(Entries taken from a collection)
____________

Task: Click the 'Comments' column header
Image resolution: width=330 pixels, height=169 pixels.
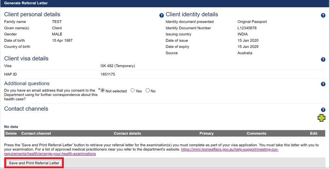Action: pyautogui.click(x=256, y=133)
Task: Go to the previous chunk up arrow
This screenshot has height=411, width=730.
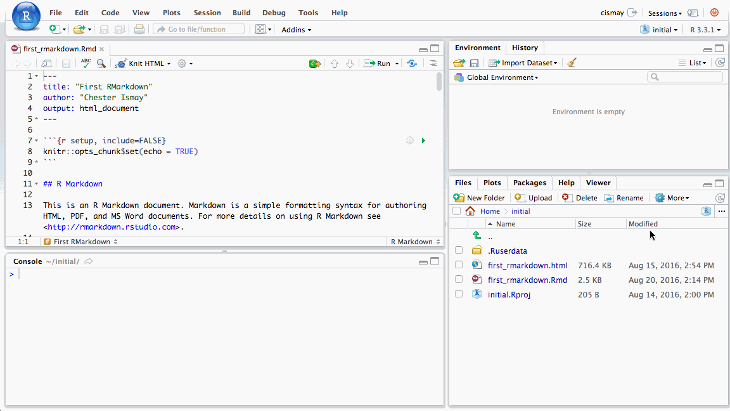Action: coord(335,63)
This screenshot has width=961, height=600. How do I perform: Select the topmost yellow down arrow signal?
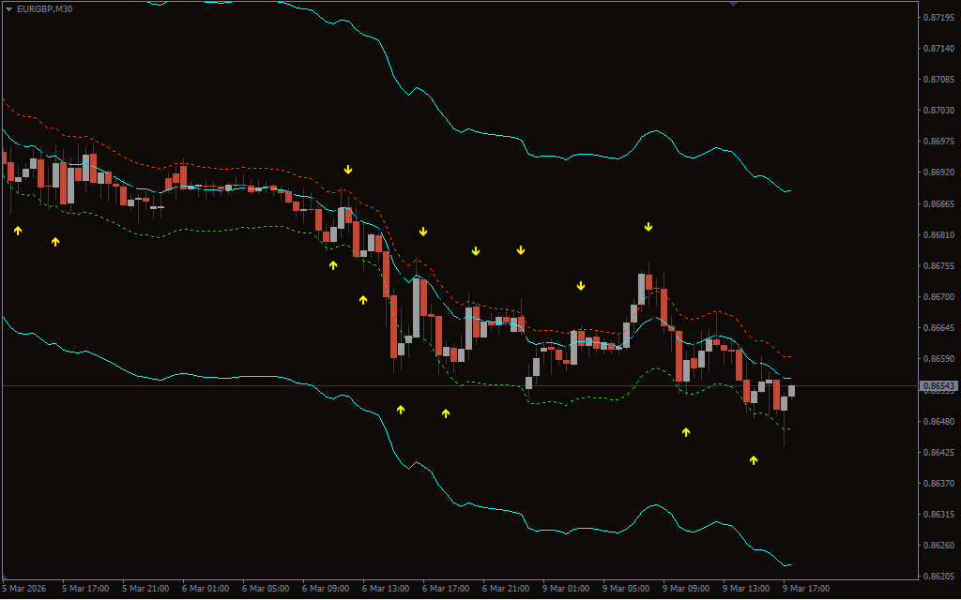click(348, 170)
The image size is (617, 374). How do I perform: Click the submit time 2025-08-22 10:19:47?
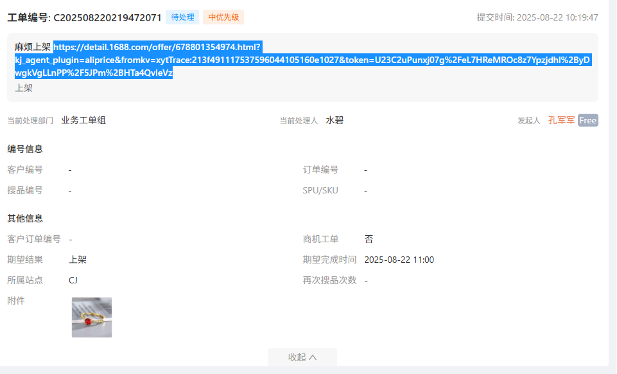[x=557, y=17]
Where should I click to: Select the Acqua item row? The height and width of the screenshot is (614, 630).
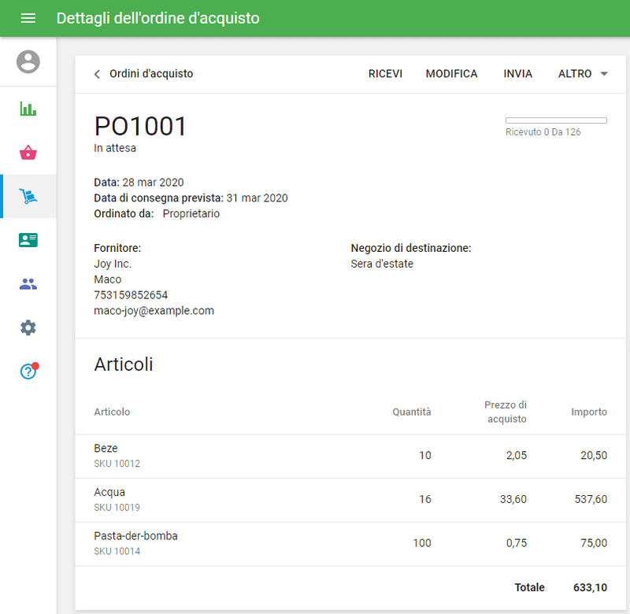(350, 500)
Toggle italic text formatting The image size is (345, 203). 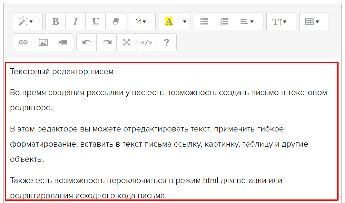(x=76, y=22)
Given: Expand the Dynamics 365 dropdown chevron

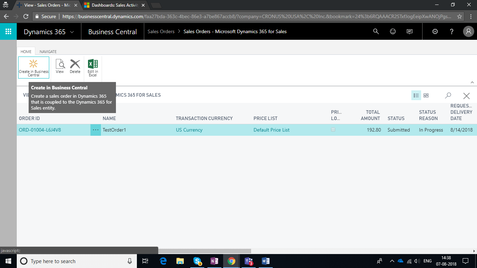Looking at the screenshot, I should 72,32.
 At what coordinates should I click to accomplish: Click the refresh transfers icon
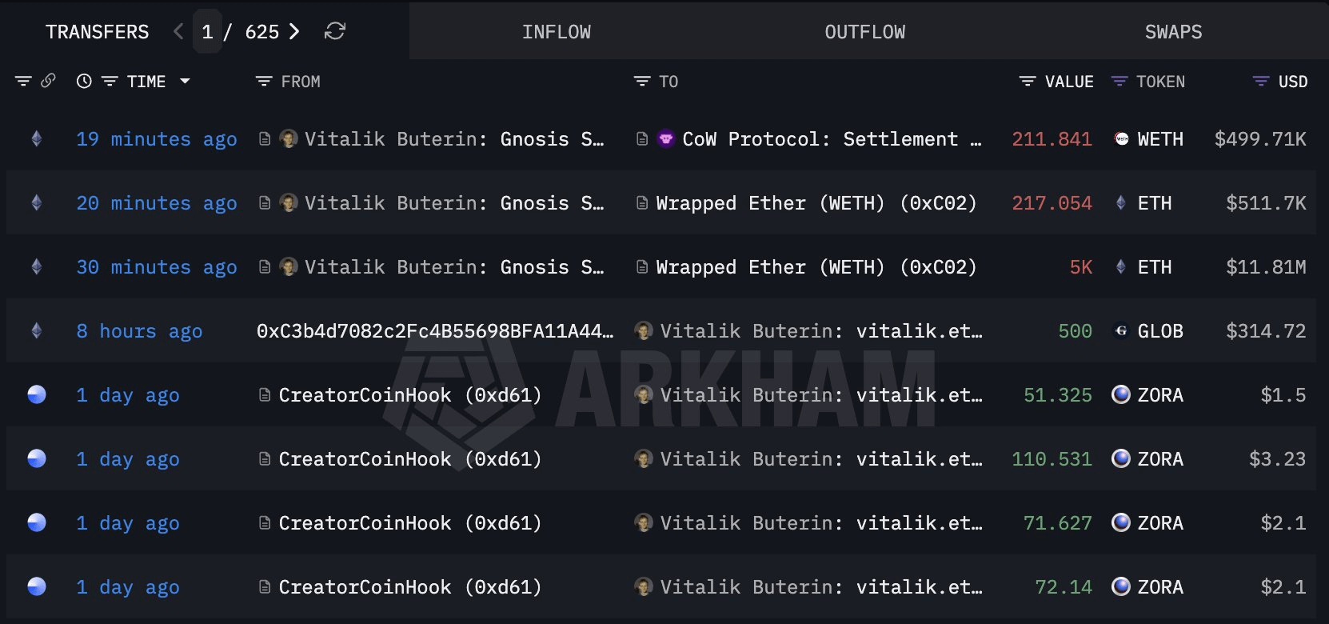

____________

REQUIREMENT
Bring together every line in the entries that holds the string "Task".

SOLUTION FOR THIS EXERCISE
Task: Click the 'Comments' column header
Task: Go to the previous chunk up arrow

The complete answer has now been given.